* [DATA]
################
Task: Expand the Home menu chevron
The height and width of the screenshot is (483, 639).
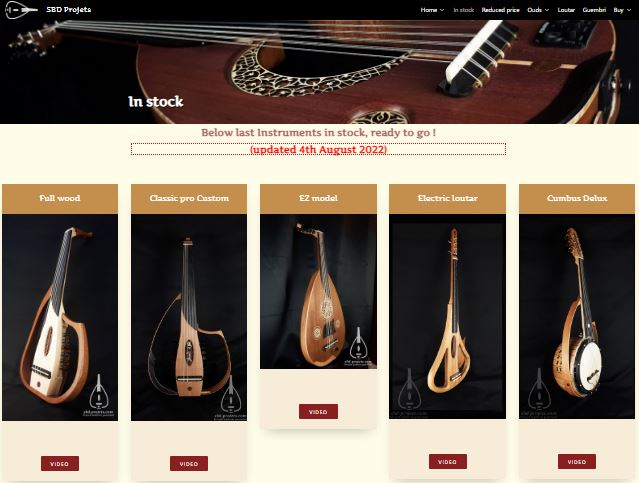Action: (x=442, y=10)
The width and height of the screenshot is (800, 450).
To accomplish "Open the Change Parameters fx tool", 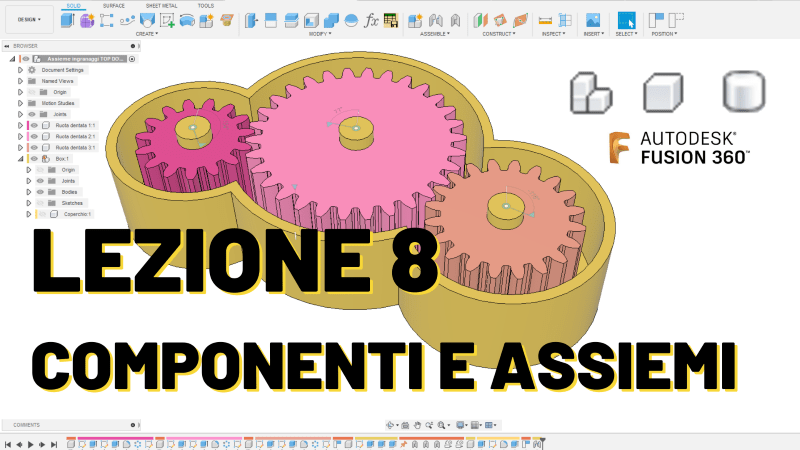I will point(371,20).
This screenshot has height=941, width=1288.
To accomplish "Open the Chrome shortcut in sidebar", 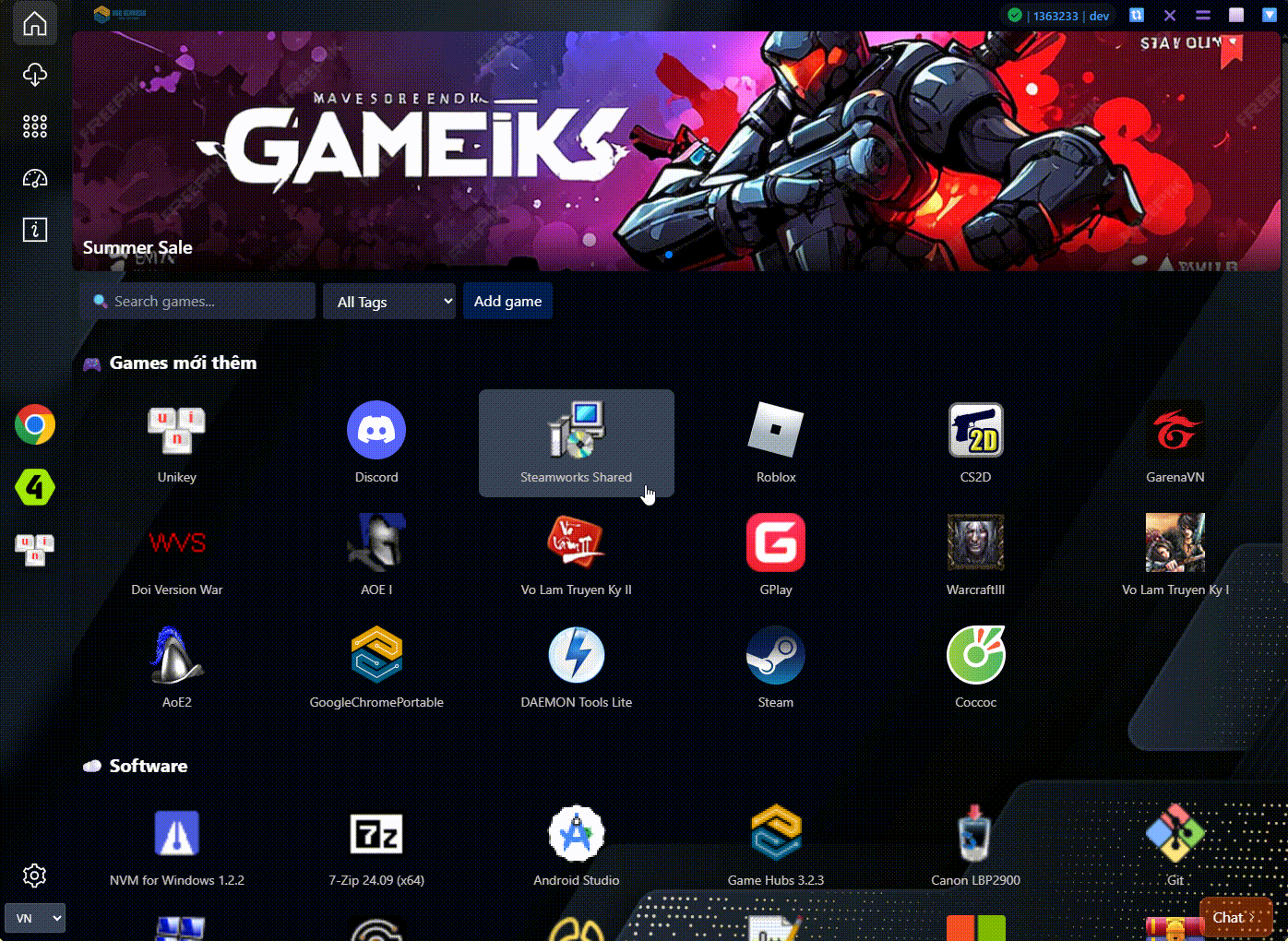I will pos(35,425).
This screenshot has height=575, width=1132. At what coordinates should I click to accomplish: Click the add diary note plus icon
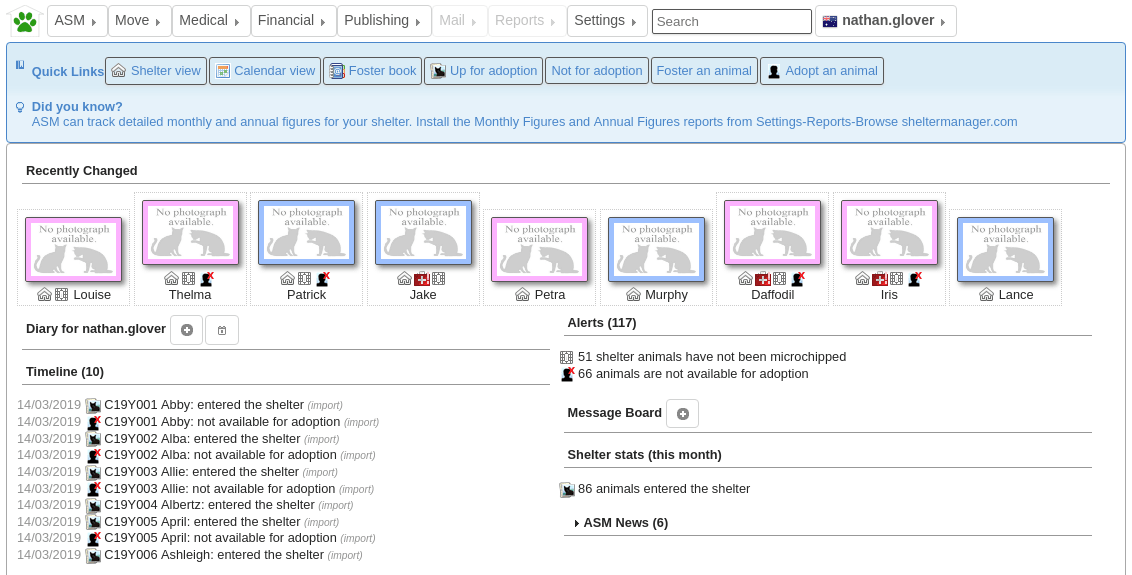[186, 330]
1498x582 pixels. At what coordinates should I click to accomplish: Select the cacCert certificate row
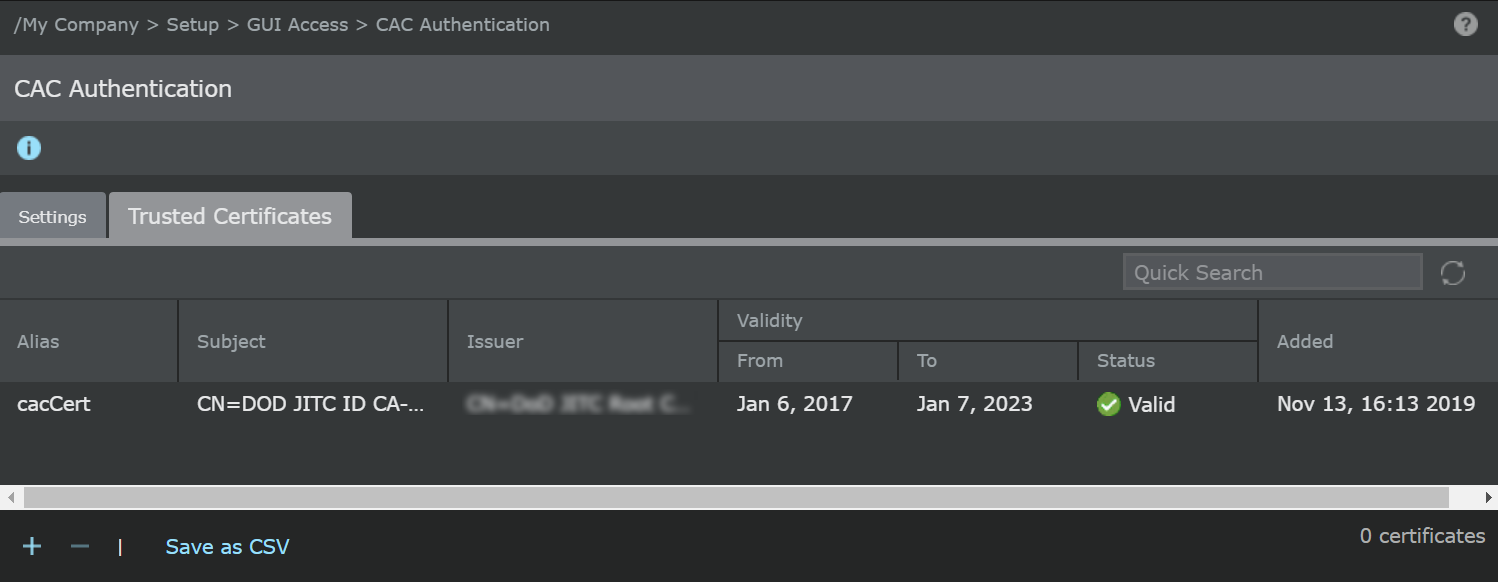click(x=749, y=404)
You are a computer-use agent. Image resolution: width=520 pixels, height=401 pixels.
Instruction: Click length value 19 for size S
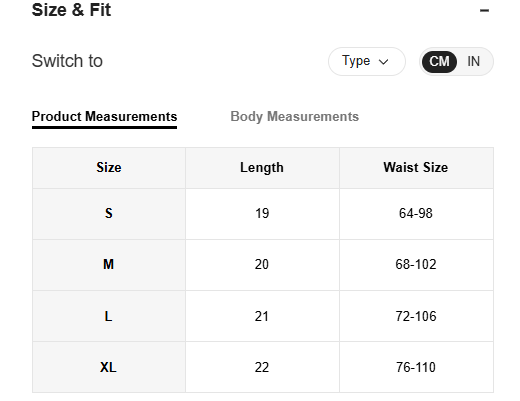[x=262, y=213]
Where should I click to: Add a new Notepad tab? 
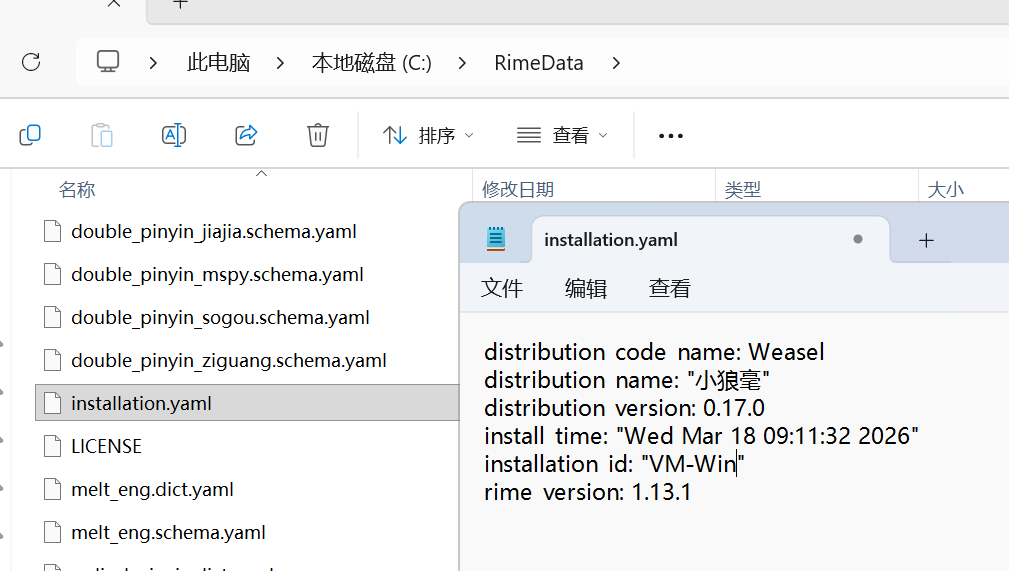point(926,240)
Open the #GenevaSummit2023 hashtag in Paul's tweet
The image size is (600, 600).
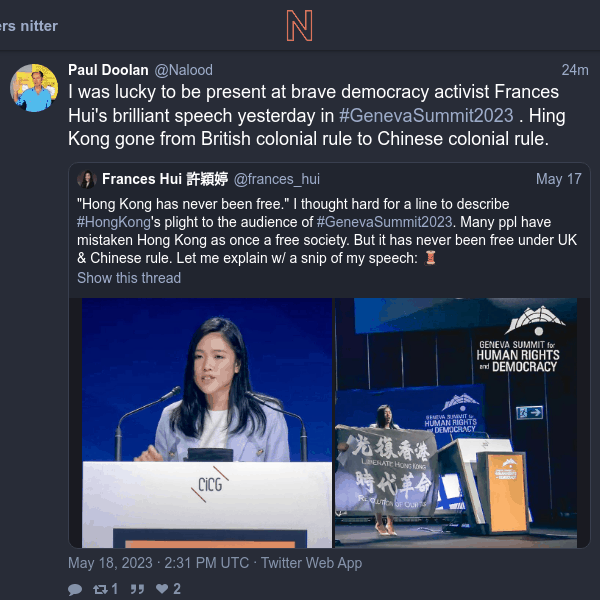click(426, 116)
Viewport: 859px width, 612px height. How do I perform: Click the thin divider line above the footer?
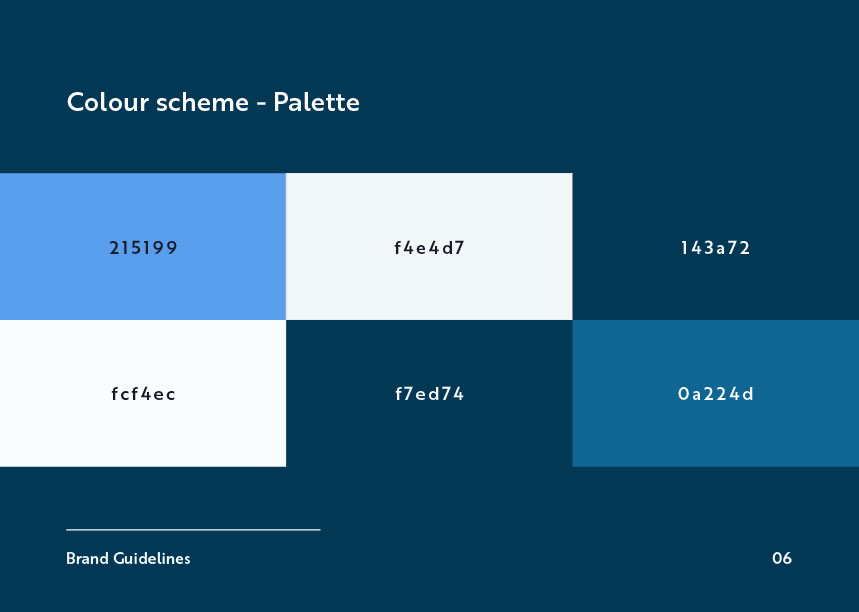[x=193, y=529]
################
* [TASK GOAL]
Return word for word the line bearing "The image size is (600, 600)." and every later line of the entries, but none of the pictures.

* [RESPONSE]
The image size is (600, 600).
click(426, 116)
Viewport: 859px width, 612px height. How do I perform: Click the thin divider line above the footer?
[x=193, y=529]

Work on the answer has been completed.